===== Provided data =====

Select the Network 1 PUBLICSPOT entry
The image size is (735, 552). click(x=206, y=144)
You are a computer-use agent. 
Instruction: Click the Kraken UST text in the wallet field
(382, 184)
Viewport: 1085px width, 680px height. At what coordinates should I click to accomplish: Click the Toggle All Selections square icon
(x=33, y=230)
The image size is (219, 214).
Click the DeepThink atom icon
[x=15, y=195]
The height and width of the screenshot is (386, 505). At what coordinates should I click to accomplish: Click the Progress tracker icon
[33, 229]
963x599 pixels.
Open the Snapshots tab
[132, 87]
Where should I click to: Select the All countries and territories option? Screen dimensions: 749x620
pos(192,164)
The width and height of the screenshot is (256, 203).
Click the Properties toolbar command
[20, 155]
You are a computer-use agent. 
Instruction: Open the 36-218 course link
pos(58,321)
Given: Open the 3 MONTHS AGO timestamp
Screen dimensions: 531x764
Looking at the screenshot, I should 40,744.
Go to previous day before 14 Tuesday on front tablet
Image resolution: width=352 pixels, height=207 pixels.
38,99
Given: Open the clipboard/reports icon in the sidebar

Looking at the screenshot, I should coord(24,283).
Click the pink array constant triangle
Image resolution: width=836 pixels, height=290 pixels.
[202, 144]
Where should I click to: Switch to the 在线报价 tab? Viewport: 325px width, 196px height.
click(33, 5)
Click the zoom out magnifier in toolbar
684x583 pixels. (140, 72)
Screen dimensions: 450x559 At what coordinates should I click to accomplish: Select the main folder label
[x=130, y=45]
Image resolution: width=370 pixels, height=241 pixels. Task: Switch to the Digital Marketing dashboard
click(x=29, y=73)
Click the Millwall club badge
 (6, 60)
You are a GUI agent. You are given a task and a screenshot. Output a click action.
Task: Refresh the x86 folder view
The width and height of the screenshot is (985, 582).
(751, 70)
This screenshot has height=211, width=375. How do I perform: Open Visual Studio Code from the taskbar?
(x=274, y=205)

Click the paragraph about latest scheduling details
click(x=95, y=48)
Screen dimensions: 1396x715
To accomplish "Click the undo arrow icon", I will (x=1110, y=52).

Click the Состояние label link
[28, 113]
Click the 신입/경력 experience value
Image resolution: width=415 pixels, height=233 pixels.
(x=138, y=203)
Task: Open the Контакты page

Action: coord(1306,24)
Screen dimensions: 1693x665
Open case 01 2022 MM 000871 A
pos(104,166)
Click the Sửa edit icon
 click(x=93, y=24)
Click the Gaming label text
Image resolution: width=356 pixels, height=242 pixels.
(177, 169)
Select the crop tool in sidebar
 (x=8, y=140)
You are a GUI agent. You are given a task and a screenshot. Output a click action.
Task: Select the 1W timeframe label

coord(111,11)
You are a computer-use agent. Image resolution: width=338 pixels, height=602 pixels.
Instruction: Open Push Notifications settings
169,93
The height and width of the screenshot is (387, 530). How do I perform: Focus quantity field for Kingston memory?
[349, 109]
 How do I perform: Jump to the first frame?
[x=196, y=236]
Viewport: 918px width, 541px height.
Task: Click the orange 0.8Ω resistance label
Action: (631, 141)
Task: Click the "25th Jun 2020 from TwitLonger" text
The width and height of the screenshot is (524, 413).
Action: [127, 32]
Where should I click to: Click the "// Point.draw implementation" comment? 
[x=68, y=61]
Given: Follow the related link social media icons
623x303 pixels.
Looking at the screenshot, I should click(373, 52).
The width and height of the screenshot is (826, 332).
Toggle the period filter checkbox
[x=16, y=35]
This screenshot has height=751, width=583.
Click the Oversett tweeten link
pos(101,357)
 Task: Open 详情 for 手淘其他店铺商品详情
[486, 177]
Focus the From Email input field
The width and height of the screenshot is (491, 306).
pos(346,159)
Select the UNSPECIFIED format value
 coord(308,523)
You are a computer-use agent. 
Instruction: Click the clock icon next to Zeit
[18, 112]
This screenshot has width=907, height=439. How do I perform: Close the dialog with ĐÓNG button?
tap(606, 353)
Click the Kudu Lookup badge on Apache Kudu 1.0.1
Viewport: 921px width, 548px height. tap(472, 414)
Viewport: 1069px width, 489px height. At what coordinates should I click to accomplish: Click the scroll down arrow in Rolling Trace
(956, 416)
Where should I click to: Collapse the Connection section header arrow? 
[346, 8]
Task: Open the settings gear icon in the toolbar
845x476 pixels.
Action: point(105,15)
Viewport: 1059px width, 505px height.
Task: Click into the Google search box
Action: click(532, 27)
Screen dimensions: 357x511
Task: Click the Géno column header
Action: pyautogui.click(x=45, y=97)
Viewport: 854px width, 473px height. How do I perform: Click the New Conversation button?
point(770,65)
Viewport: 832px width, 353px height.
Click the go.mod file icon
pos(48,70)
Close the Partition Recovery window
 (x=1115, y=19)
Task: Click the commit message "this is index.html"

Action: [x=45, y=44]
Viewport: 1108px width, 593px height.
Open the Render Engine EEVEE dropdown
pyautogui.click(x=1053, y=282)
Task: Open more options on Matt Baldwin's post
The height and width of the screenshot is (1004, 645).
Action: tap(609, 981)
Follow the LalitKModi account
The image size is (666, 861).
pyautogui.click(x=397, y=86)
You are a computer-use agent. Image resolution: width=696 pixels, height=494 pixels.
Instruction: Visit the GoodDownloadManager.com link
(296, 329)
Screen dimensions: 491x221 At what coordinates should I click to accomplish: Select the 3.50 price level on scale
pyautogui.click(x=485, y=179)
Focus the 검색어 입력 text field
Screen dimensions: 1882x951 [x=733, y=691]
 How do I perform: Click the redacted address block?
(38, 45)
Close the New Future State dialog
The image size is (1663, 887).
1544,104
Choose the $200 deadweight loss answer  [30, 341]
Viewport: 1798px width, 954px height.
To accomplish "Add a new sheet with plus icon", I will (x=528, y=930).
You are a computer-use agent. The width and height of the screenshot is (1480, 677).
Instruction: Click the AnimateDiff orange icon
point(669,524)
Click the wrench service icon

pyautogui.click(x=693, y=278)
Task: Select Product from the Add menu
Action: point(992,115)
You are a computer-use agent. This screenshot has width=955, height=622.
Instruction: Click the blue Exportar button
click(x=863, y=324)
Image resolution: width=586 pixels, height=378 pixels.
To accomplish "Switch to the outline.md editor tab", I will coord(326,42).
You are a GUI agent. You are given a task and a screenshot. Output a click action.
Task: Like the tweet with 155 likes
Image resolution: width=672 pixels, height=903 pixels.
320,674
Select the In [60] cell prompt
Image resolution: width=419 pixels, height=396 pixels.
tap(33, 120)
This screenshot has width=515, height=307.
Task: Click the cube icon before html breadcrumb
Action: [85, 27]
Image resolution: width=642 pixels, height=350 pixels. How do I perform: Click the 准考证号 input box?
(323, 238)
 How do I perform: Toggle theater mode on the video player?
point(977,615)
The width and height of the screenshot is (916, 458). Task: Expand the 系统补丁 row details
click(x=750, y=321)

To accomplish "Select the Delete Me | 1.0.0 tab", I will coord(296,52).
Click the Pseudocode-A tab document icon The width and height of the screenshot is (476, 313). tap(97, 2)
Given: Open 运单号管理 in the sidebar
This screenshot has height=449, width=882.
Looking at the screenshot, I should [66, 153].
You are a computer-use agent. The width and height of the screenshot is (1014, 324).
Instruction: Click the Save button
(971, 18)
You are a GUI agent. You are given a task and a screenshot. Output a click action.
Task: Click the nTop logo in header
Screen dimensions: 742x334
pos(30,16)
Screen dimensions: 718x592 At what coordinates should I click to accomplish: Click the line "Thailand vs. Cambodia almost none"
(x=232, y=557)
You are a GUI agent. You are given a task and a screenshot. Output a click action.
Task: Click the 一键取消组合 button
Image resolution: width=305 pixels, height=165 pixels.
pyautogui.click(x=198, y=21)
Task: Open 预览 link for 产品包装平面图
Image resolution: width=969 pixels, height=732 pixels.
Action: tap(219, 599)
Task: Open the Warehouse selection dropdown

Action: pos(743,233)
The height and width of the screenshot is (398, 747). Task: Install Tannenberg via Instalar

=====

▸ What is needed
Search the data above for the string "will" and report each line that holds it.

▸ Answer space
To accomplish "Click the undo arrow icon", I will (x=1110, y=52).
To accomplish "Add a new sheet with plus icon", I will (x=528, y=930).
To accomplish "Switch to the outline.md editor tab", I will coord(326,42).
To accomplish "Select the Delete Me | 1.0.0 tab", I will coord(296,52).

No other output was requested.